(TO BE DONE): Please copy out every one of the following rows without changing anything.

(ROWS):
>> BEGIN

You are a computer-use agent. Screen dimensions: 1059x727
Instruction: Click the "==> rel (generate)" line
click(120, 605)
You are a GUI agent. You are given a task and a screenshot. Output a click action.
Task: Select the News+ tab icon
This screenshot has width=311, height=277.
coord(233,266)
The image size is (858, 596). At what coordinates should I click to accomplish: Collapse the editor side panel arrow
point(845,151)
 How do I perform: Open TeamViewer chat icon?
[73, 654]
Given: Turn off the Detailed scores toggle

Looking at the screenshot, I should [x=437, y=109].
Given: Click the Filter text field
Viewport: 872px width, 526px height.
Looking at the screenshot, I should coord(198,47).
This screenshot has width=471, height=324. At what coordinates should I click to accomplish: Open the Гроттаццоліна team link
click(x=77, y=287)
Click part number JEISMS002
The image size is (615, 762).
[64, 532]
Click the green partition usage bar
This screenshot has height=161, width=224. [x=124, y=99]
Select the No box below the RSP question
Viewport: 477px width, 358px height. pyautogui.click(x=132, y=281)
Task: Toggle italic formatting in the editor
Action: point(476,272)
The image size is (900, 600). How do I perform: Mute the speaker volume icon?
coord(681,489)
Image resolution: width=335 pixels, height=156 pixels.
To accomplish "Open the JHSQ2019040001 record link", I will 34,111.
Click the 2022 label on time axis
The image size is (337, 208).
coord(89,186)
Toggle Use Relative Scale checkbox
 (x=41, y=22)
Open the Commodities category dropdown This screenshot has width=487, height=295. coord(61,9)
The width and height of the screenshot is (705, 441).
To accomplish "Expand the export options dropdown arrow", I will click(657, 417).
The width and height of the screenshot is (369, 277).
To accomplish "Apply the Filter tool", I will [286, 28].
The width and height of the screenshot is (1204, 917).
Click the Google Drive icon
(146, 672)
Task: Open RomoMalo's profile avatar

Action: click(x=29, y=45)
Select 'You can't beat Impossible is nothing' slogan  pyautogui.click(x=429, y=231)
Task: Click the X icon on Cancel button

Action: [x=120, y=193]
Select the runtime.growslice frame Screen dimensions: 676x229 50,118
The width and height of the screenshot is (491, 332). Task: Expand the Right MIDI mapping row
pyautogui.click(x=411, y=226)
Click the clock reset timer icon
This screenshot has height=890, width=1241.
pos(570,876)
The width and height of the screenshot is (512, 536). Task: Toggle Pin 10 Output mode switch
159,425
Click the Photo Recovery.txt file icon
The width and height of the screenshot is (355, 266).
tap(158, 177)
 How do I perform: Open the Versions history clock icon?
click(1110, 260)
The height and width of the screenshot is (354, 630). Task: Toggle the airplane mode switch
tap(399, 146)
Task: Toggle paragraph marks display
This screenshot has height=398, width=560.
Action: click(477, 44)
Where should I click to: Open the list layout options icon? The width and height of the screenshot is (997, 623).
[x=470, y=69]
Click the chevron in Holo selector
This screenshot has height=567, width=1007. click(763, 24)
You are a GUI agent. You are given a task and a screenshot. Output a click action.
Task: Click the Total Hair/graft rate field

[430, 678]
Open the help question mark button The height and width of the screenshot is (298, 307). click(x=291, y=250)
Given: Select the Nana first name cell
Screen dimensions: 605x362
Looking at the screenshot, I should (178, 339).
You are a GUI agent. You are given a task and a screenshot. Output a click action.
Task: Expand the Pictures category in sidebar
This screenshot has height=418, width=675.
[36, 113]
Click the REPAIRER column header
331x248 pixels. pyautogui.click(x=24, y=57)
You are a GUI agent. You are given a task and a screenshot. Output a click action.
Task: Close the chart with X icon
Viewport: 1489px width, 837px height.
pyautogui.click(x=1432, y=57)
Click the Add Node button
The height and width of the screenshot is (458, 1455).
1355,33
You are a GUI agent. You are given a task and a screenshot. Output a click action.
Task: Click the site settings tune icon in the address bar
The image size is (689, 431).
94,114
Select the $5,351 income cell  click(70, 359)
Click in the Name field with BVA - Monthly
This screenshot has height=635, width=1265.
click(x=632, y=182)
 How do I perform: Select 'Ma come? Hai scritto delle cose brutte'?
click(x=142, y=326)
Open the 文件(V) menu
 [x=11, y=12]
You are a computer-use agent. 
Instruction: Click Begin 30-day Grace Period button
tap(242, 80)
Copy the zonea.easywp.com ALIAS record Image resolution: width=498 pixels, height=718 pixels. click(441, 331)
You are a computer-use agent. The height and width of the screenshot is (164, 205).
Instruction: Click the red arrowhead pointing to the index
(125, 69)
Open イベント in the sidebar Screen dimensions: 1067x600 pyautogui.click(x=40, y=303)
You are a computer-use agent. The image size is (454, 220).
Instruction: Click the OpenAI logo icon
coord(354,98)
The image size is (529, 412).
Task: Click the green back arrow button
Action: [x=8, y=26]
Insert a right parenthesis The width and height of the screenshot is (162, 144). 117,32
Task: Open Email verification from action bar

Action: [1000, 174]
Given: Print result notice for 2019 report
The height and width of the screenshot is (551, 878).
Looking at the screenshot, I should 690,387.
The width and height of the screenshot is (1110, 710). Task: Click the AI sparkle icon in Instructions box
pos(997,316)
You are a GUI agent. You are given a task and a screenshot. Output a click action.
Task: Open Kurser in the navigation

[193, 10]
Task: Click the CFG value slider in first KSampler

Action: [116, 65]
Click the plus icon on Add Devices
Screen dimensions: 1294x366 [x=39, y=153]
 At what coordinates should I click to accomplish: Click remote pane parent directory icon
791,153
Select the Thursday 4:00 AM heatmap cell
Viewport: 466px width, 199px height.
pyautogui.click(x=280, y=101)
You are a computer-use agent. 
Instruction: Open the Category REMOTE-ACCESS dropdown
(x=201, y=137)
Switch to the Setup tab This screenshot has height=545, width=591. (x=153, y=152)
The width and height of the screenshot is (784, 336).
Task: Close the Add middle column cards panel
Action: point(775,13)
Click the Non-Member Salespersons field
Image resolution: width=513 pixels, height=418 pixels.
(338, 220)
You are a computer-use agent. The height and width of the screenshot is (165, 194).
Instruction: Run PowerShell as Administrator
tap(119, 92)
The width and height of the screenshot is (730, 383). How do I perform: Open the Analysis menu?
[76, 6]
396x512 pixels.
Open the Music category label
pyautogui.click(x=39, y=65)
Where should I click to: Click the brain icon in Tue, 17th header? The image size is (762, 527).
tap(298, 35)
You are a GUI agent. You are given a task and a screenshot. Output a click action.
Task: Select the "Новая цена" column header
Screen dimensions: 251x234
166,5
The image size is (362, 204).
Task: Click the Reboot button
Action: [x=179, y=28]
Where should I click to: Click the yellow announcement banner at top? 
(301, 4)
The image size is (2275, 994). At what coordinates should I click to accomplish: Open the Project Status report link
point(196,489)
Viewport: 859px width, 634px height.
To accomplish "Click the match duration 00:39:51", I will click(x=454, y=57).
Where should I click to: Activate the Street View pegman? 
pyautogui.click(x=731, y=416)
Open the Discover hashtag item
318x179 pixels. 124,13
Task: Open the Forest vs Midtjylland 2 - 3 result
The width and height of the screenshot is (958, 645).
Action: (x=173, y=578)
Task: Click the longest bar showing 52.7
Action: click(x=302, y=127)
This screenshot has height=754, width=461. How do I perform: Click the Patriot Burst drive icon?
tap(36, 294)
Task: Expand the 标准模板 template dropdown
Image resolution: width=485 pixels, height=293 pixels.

>> END

(ANSWER BELOW):
You are a computer-use agent. Screen dimensions: 1059x727
Instruction: Click the "==> rel (generate)" line
click(120, 605)
You are a GUI agent. You are given a task and a screenshot. Output a click action.
Task: Select the News+ tab icon
This screenshot has width=311, height=277.
coord(233,266)
The image size is (858, 596). At what coordinates should I click to accomplish: Collapse the editor side panel arrow
point(845,151)
 How do I perform: Open TeamViewer chat icon?
[73, 654]
Given: Turn off the Detailed scores toggle

Looking at the screenshot, I should [x=437, y=109].
Given: Click the Filter text field
Viewport: 872px width, 526px height.
Looking at the screenshot, I should coord(198,47).
This screenshot has width=471, height=324. At what coordinates should I click to accomplish: Open the Гроттаццоліна team link
click(x=77, y=287)
Click part number JEISMS002
The image size is (615, 762).
[64, 532]
Click the green partition usage bar
This screenshot has height=161, width=224. [x=124, y=99]
Select the No box below the RSP question
Viewport: 477px width, 358px height. pyautogui.click(x=132, y=281)
Task: Toggle italic formatting in the editor
Action: point(476,272)
The image size is (900, 600). How do I perform: Mute the speaker volume icon?
coord(681,489)
Image resolution: width=335 pixels, height=156 pixels.
To accomplish "Open the JHSQ2019040001 record link", I will 34,111.
Click the 2022 label on time axis
The image size is (337, 208).
coord(89,186)
Toggle Use Relative Scale checkbox
 (x=41, y=22)
Open the Commodities category dropdown This screenshot has width=487, height=295. coord(61,9)
The width and height of the screenshot is (705, 441).
To accomplish "Expand the export options dropdown arrow", I will click(657, 417).
The width and height of the screenshot is (369, 277).
To accomplish "Apply the Filter tool", I will [286, 28].
The width and height of the screenshot is (1204, 917).
Click the Google Drive icon
(146, 672)
Task: Open RomoMalo's profile avatar

Action: click(x=29, y=45)
Select 'You can't beat Impossible is nothing' slogan  pyautogui.click(x=429, y=231)
Task: Click the X icon on Cancel button

Action: [x=120, y=193]
Select the runtime.growslice frame Screen dimensions: 676x229 50,118
The width and height of the screenshot is (491, 332). Task: Expand the Right MIDI mapping row
pyautogui.click(x=411, y=226)
Click the clock reset timer icon
This screenshot has height=890, width=1241.
pos(570,876)
The width and height of the screenshot is (512, 536). Task: Toggle Pin 10 Output mode switch
159,425
Click the Photo Recovery.txt file icon
The width and height of the screenshot is (355, 266).
tap(158, 177)
 How do I perform: Open the Versions history clock icon?
click(1110, 260)
The height and width of the screenshot is (354, 630). Task: Toggle the airplane mode switch
tap(399, 146)
Task: Toggle paragraph marks display
This screenshot has height=398, width=560.
Action: click(477, 44)
Where should I click to: Open the list layout options icon? The width and height of the screenshot is (997, 623).
[x=470, y=69]
Click the chevron in Holo selector
This screenshot has height=567, width=1007. click(763, 24)
You are a GUI agent. You are given a task and a screenshot. Output a click action.
Task: Click the Total Hair/graft rate field

[430, 678]
Open the help question mark button The height and width of the screenshot is (298, 307). click(x=291, y=250)
Given: Select the Nana first name cell
Screen dimensions: 605x362
Looking at the screenshot, I should (178, 339).
You are a GUI agent. You are given a task and a screenshot. Output a click action.
Task: Expand the Pictures category in sidebar
This screenshot has height=418, width=675.
[36, 113]
Click the REPAIRER column header
331x248 pixels. pyautogui.click(x=24, y=57)
You are a GUI agent. You are given a task and a screenshot. Output a click action.
Task: Close the chart with X icon
Viewport: 1489px width, 837px height.
pyautogui.click(x=1432, y=57)
Click the Add Node button
The height and width of the screenshot is (458, 1455).
1355,33
You are a GUI agent. You are given a task and a screenshot. Output a click action.
Task: Click the site settings tune icon in the address bar
The image size is (689, 431).
94,114
Select the $5,351 income cell  click(70, 359)
Click in the Name field with BVA - Monthly
This screenshot has height=635, width=1265.
click(x=632, y=182)
 How do I perform: Select 'Ma come? Hai scritto delle cose brutte'?
click(x=142, y=326)
Open the 文件(V) menu
 [x=11, y=12]
You are a computer-use agent. 
Instruction: Click Begin 30-day Grace Period button
tap(242, 80)
Copy the zonea.easywp.com ALIAS record Image resolution: width=498 pixels, height=718 pixels. click(441, 331)
You are a computer-use agent. The height and width of the screenshot is (164, 205).
Instruction: Click the red arrowhead pointing to the index
(125, 69)
Open イベント in the sidebar Screen dimensions: 1067x600 pyautogui.click(x=40, y=303)
You are a computer-use agent. The image size is (454, 220).
Instruction: Click the OpenAI logo icon
coord(354,98)
The image size is (529, 412).
Task: Click the green back arrow button
Action: [x=8, y=26]
Insert a right parenthesis The width and height of the screenshot is (162, 144). 117,32
Task: Open Email verification from action bar

Action: [1000, 174]
Given: Print result notice for 2019 report
The height and width of the screenshot is (551, 878).
Looking at the screenshot, I should 690,387.
The width and height of the screenshot is (1110, 710). Task: Click the AI sparkle icon in Instructions box
pos(997,316)
You are a GUI agent. You are given a task and a screenshot. Output a click action.
Task: Open Kurser in the navigation

[193, 10]
Task: Click the CFG value slider in first KSampler

Action: [116, 65]
Click the plus icon on Add Devices
Screen dimensions: 1294x366 [x=39, y=153]
 At what coordinates should I click to accomplish: Click remote pane parent directory icon
791,153
Select the Thursday 4:00 AM heatmap cell
Viewport: 466px width, 199px height.
pyautogui.click(x=280, y=101)
You are a computer-use agent. 
Instruction: Open the Category REMOTE-ACCESS dropdown
(x=201, y=137)
Switch to the Setup tab This screenshot has height=545, width=591. (x=153, y=152)
The width and height of the screenshot is (784, 336).
Task: Close the Add middle column cards panel
Action: point(775,13)
Click the Non-Member Salespersons field
Image resolution: width=513 pixels, height=418 pixels.
(338, 220)
You are a computer-use agent. The height and width of the screenshot is (165, 194).
Instruction: Run PowerShell as Administrator
tap(119, 92)
The width and height of the screenshot is (730, 383). How do I perform: Open the Analysis menu?
[76, 6]
396x512 pixels.
Open the Music category label
pyautogui.click(x=39, y=65)
Where should I click to: Click the brain icon in Tue, 17th header? The image size is (762, 527).
tap(298, 35)
You are a GUI agent. You are given a task and a screenshot. Output a click action.
Task: Select the "Новая цена" column header
Screen dimensions: 251x234
166,5
The image size is (362, 204).
Task: Click the Reboot button
Action: [x=179, y=28]
Where should I click to: Click the yellow announcement banner at top? 
(301, 4)
The image size is (2275, 994). At what coordinates should I click to accomplish: Open the Project Status report link
point(196,489)
Viewport: 859px width, 634px height.
To accomplish "Click the match duration 00:39:51", I will click(x=454, y=57).
Where should I click to: Activate the Street View pegman? 
pyautogui.click(x=731, y=416)
Open the Discover hashtag item
318x179 pixels. 124,13
Task: Open the Forest vs Midtjylland 2 - 3 result
The width and height of the screenshot is (958, 645).
Action: (x=173, y=578)
Task: Click the longest bar showing 52.7
Action: click(x=302, y=127)
This screenshot has height=754, width=461. How do I perform: Click the Patriot Burst drive icon?
tap(36, 294)
Task: Expand the 标准模板 template dropdown
Image resolution: width=485 pixels, height=293 pixels.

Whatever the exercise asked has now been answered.